福岡県出身、母親もジャズピアニストである北島は先述したバド・パウエルやレッド・ガーランドなどを愛聴して育ち、自身のピアノにその影響を色濃く表してきた。現在は東京を拠点に活躍中。本格的なバップスタイルを体現した演奏の素晴らしさは関東エリア以外にも知れ渡っており、2019年にはドラマーの小林陽一氏がアメリカよりヴィンセント・ハーリングやフィリップ・ハーパーらを迎えて行なったツアーメンバーに抜擢され、本場のトップミュージシャン達からも高く評価されている。

その実力を遺憾なく発揮し、さらに広くアピールする待望の1stアルバムは北島と多数の共演で信頼厚いベーシスト、金森もといと共にニューヨークへ赴きレコーディングされた。現地のシーンにおいて長く一線で活躍、ルー・ドナルドソンやDr.ロニー・スミスとの共演で名高いドラマーの田井中福司を迎えたピアノトリオだ。

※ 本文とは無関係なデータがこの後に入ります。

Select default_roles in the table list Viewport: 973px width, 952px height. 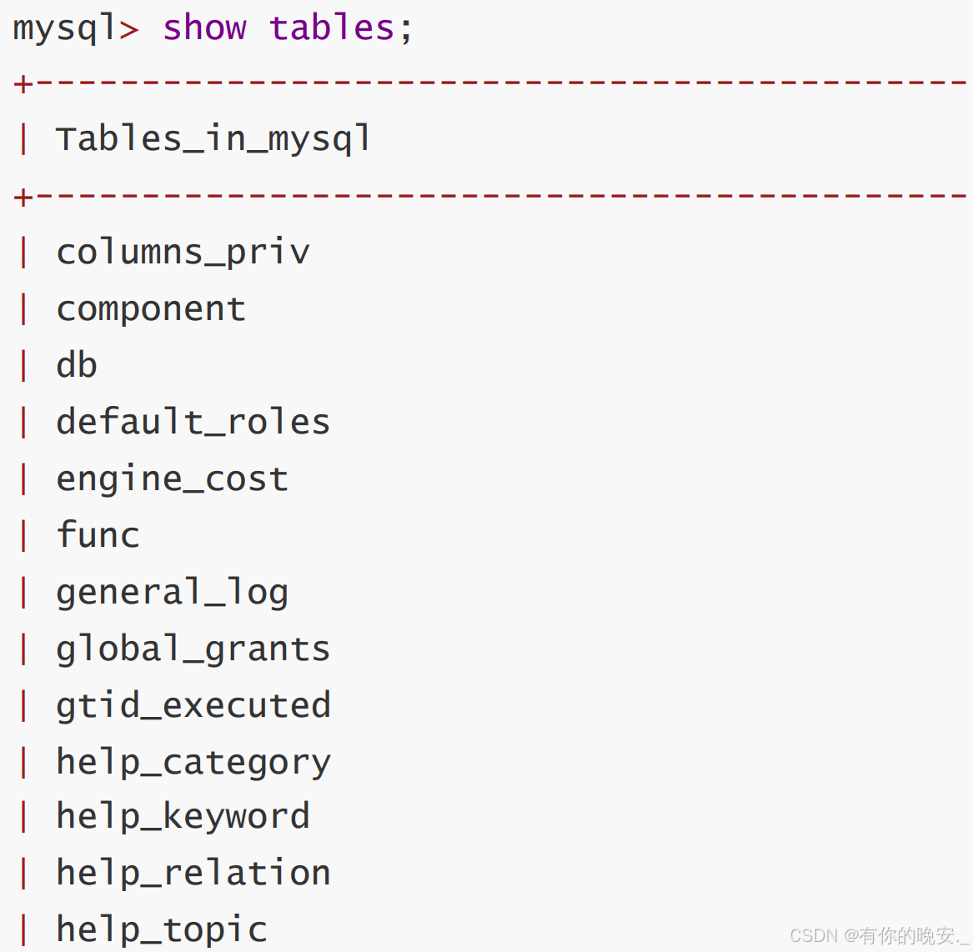coord(193,422)
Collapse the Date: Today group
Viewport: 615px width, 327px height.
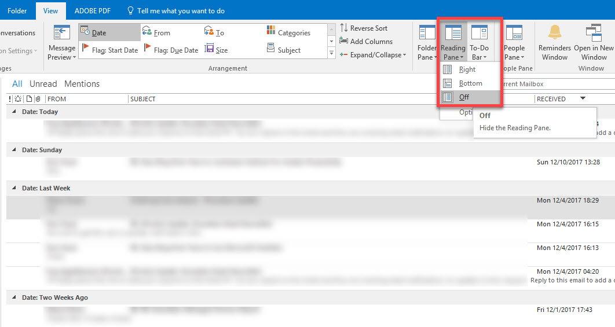coord(14,112)
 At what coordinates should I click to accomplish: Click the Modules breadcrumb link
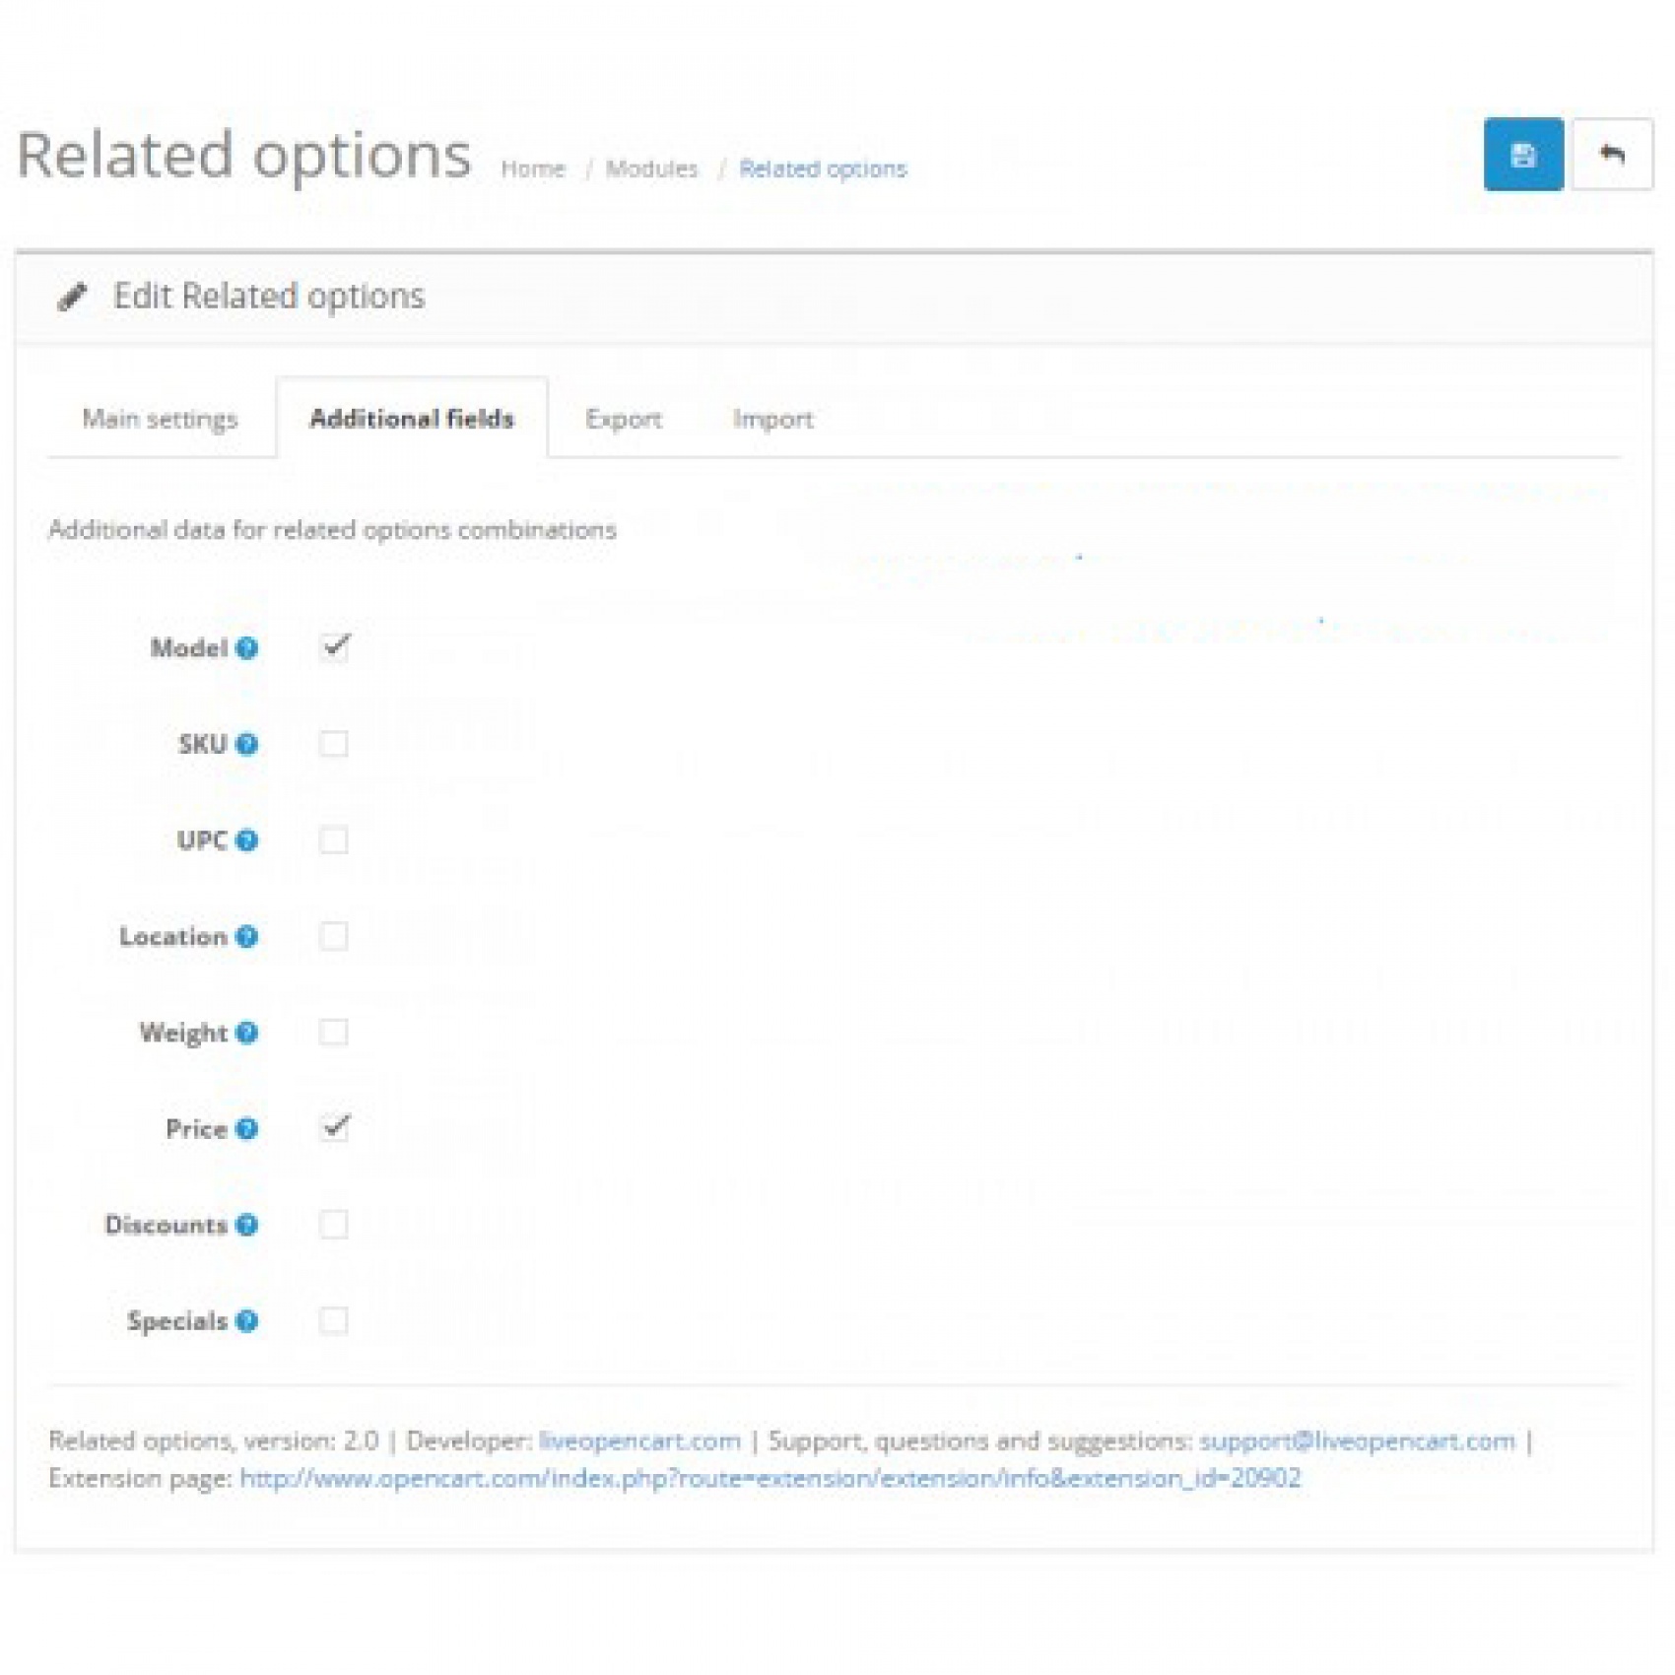[651, 168]

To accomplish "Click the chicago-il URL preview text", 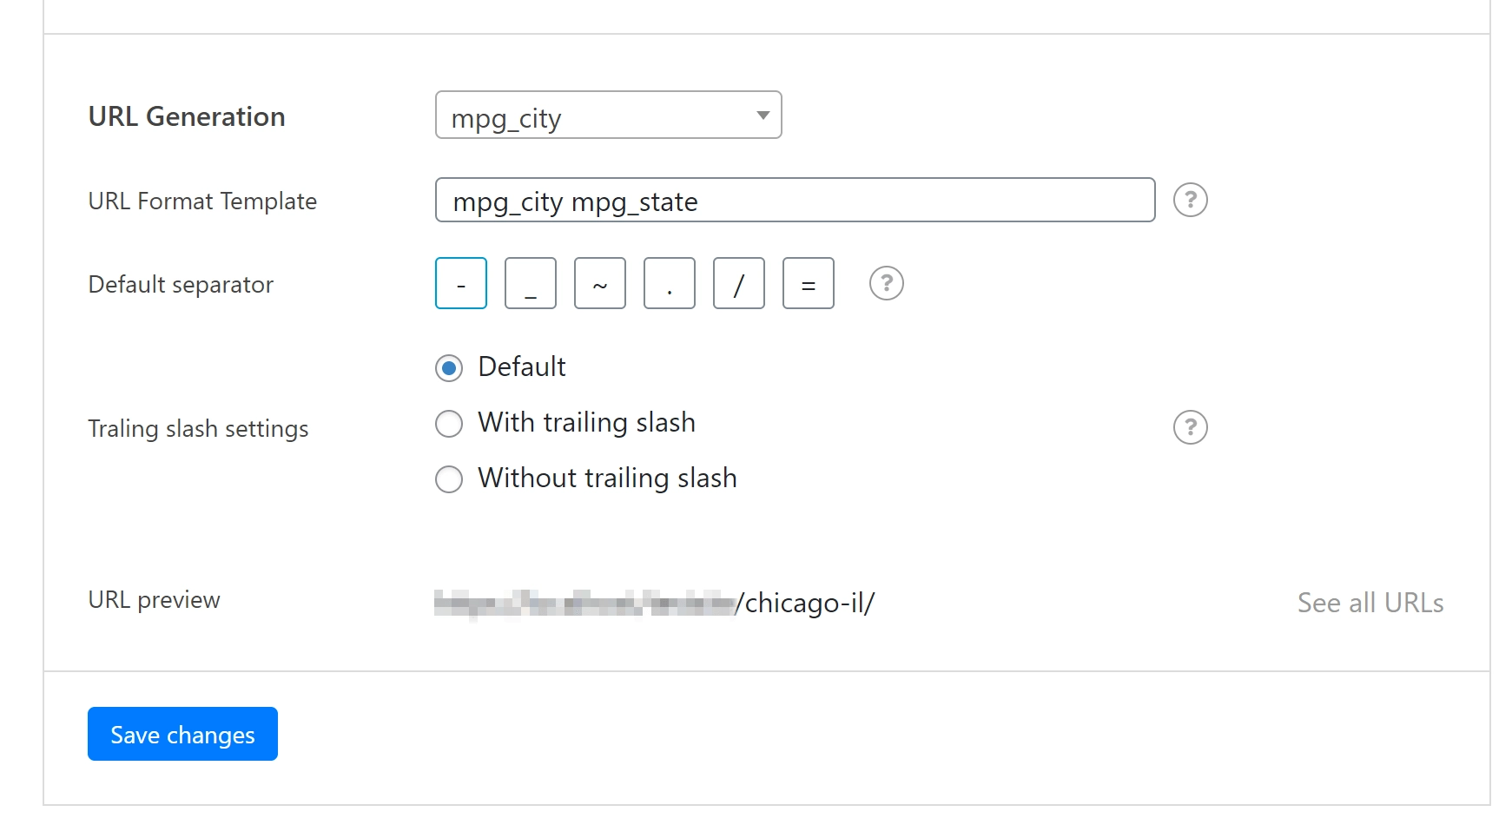I will pos(808,603).
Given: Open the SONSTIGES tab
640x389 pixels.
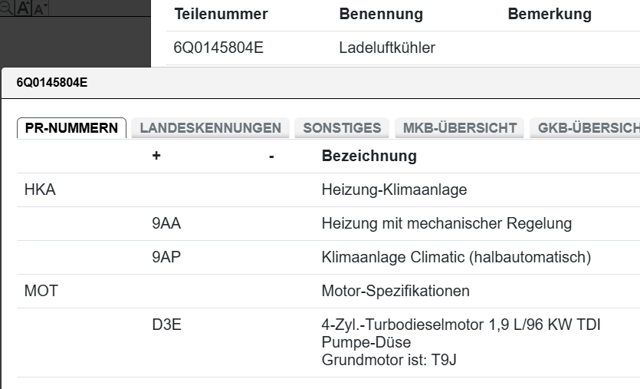Looking at the screenshot, I should 342,128.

溌剌としたピアノタッチ、粘り強くブルージーに歌い上げる北島作の“Soul Snappy”は彼女が敬愛するボビー・ティモンズに捧げるナンバー。2曲目のタイトル曲も小気味良いリズムセクションに乗って、軽快なフレージングを華麗に弾きこなす北島の演奏が爽快だ。

バド・パウエル作“Tempus Fugit”ではバップスタイルを得意とする北島のスリリングなピアノに圧倒される。“Estate”や“If You Could See Me Now”といったバラードではブルースフィーリングを織り込みながら、切々と語りかけ、アグレッシブな面との好対照を描いている。緩急が随所に効いた金森、田井中とのトリオワークも見事だ。

 本作は北島のピアニストとしての魅力を余す事なく伝えると共に優れたピアノトリオの1枚に仕上がっている。次回作も大いに期待したい。